In some cases, monthly tick and flea treatments are necessary. For instance, a large breed puppy can outgrow the prescribed weight range for treatment in a single month. But for adult pets, it's best to have a reliable antidote that lasts as long as possible.
Studies show that the longer the treatment lasts, the more likely the owner will make sure their pet is protected year-round.
Keeping fleas and ticks away in the future
Once you have gotten rid of a tick or flea infestation, it is critical to stay vigilant. If you live in a rural area or near any kind of parkland or farmland, you will have to work much harder than in the middle of the city.
Even suburban areas that have been built on previously wild places can be very prone to ticks as smaller woodland creatures may still abound. This means always treating your pets for parasites, keeping your yards trimmed and clear of debris, and keeping out any wild or feral animals.
Always be sure to check your dog's coat after walks and check your cat regularly if they go outdoors.
In areas where ticks are particularly prolific, making sure to use insect repellant on your clothes and legs may have to become a part of daily life. Likewise, making sure to vacuum heavily, regularly clean your pet's bed, and the occasional sprinkle of DE can help you avoid infestations in the future.
Breaking the tick and flea life Cycle | In summary
Tick and flea prevention is an essential part of pet care and health. However, it's about far more than just providing regular treatments; breaking the tick and flea life cycle is also vital. To do this, you need to make sure your pets are not providing a comfortable home for them, which means extended treatment and precautions.
Simply giving a single treatment or topical application is unlikely to change anything. Treating your pets for fleas and ticks will require medications for your pets for an extended period to break the cycle. Suppose your pets are regularly exposed to fleas or ticks. In that case, you should consider year-round protection to prevent fleas from getting into your home.
Remember, they need the pet for transport. And suppose they have made it into your home already. In that case, extended treatment of at least 6 months is essential to break the long-lasting flea & tick cycle. In reality, ticks and fleas are a year-long battle, and we must always be vigilant.
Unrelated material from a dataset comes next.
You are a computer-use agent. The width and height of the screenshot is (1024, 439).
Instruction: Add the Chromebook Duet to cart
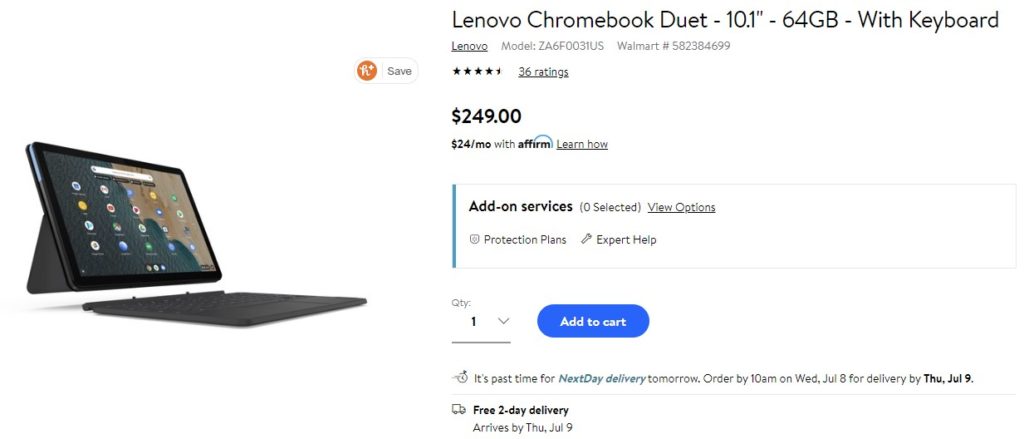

And if they make it into the home, doing what you can to make your home inhospitable is helpful. That can include heavy vacuuming or steam cleaning carpets and furniture and frequently washing pet bedding with tick and flea shampoo to remove eggs and larvae.
Pay special attention to cracks and hidden spaces, and good tick and flea spray can also be used in the home to control the problem. Make sure to keep wildlife and pets off your property and remove anything that could lure them in.